The troubles for the family stretch back even farther, back to the Amoco chemical plant where Jackie Mills and David Hill met after he was hired in August 1990. The two started dating and married on May 24, 1991.

Mrs. Hill alleged in a federal lawsuit in 1992 that she was the ongoing subject of sexual harassment on the job, a charge that Amoco denied in the lawsuit. Mr. Hill also joined in the lawsuit, alleging that because of his wife's complaints, he was denied a raise and later severance pay when he resigned later that year.

The lawsuit was contested for three years before a confidential settlement was reached in March 1995.

But by that time, everything had changed, said Augusta attorney Jack Batson, one of the lawyers who handled the case.

"They were both working at Amoco and were making good money," when the lawsuit began, he said. "Things went downhill from there."

According to attorney Pat Nelson of Athens, who also represented the Hills in the case, the family had to live with Mr. Hill's parents while their legal battle continued.

Connie Gnann, who bought the house on Bridle Path Drive next door to Mr. Hill's parents after Mr. Hill lost it in a foreclosure, said she believes the Hills are good people, a very close-knit family. And she admired his love of animals, recalling how he cried when he told her about the death of his favorite Rottweiler last year.

But there were odd things, too. He never smiled and was often aloof when she greeted him, she said.

"You're talking to him and he's looking right through you," she said.

Sometimes in the middle of a conversation, he would turn and walk off, she said. And although he loved his Rottweilers, he wanted them to be fierce attack dogs, she added.

"David was paranoid," she said.

In fact, the first thing the Hills did when they moved into the home at 2108 Caretta Ave. a little over a year ago was to put up a big chain link fence around the house, neighbor Carl Glover said.

"I told him in 36 years here I've never had a break-in," Mr. Glover said, as he looked over the fence at a yard scattered with toys.

At first the Hills seemed to be doing well. There were new cars in the driveway, though Mr. Hill didn't have a job. He told Mr. Glover he was on pain medication for his injured back.

Then came the accident to Rebecca, where Mrs. Hill told police she took her eyes off the road to talk to her daughter and didn't see the car stopped in front of her, smashing into it from behind.

The church helped pay the couple's bills and even helped Mr. Hill get private counseling to help him cope with the stress of caring for a child who needed a ventilator to breathe and round-the-clock care.

The strain might have been behind three suicide attempts since February, and a fourth attempt Tuesday. His wife had taken out a restraining order after a suicide attempt July 21, when Mr. Hill shut himself in a bedroom closet and put a shotgun under his chin.

"David stated, I have a gun to my head and will not shoot anyone and do not intend to harm anyone," a police report states.

After deputies with the Aiken County Sheriff's Office talked him out of the suicide attempt, Mr. Hill was admitted to the Aurora Center in Aiken, an in-patient treatment center for drug abuse and depression, according to the report.

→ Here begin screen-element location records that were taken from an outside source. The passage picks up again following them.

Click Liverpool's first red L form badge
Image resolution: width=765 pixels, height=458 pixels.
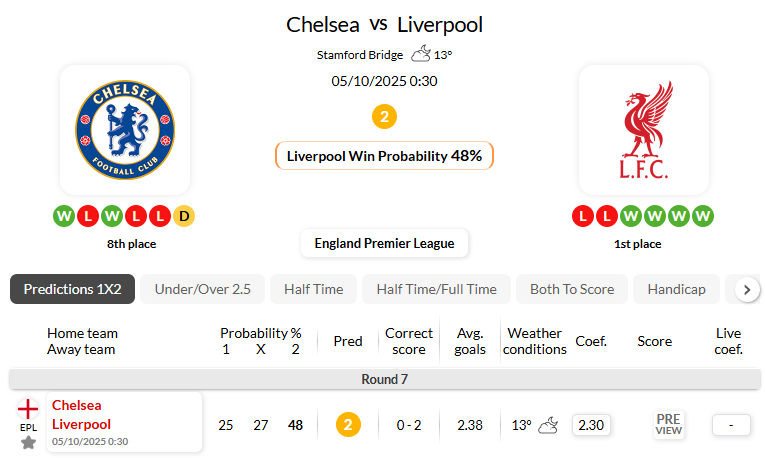[x=583, y=215]
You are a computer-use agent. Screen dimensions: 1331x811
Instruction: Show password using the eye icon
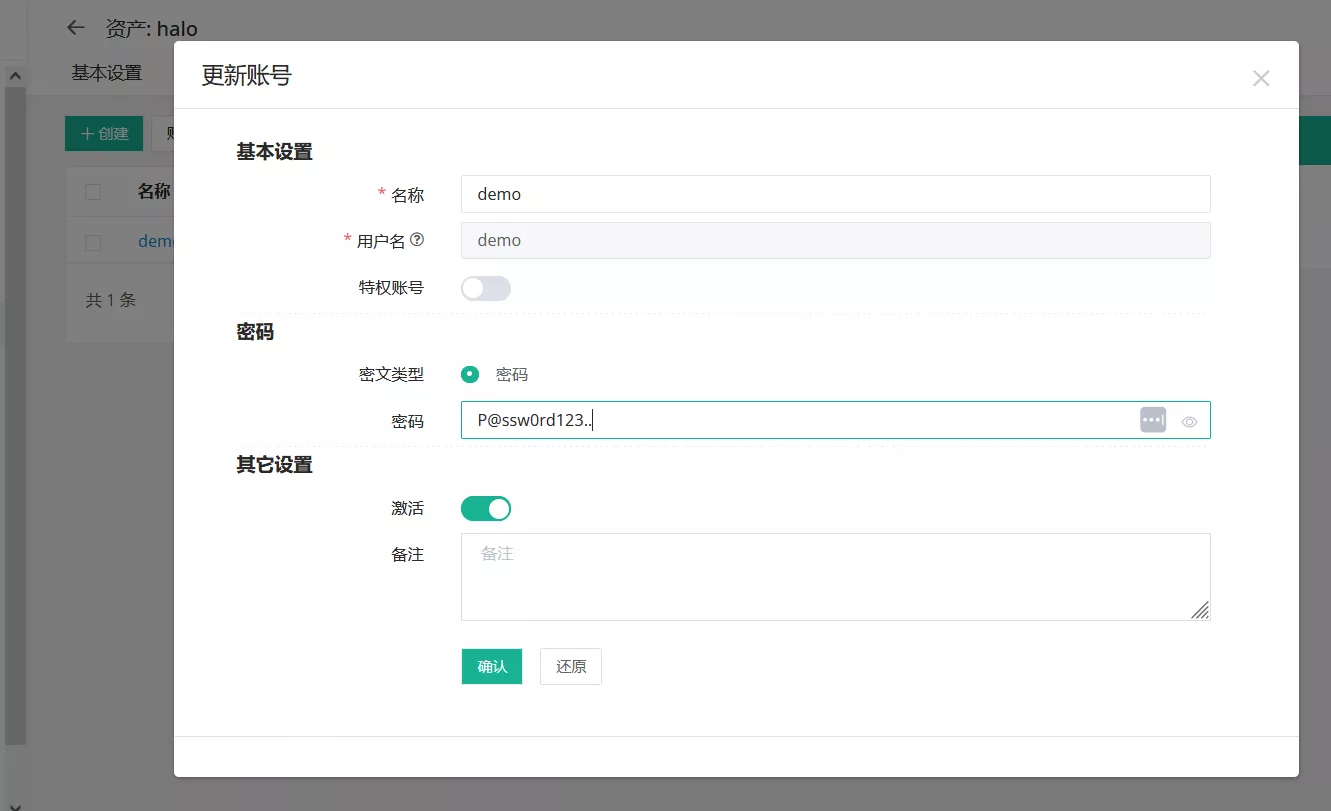(x=1189, y=422)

And it appeared to Mr. Glover that the family's money, which Mr. Hill told him came from a settlement from a workplace accident, was dwindling.

The new cars had slowly been traded down to a single old car.

On Sept. 10, Mrs. Hill ran that car into a culvert near the family's home and a North Augusta police officer charged her with driving under the influence and child endangerment because two of her children were in the car. A few days later, the state stepped in and took the children.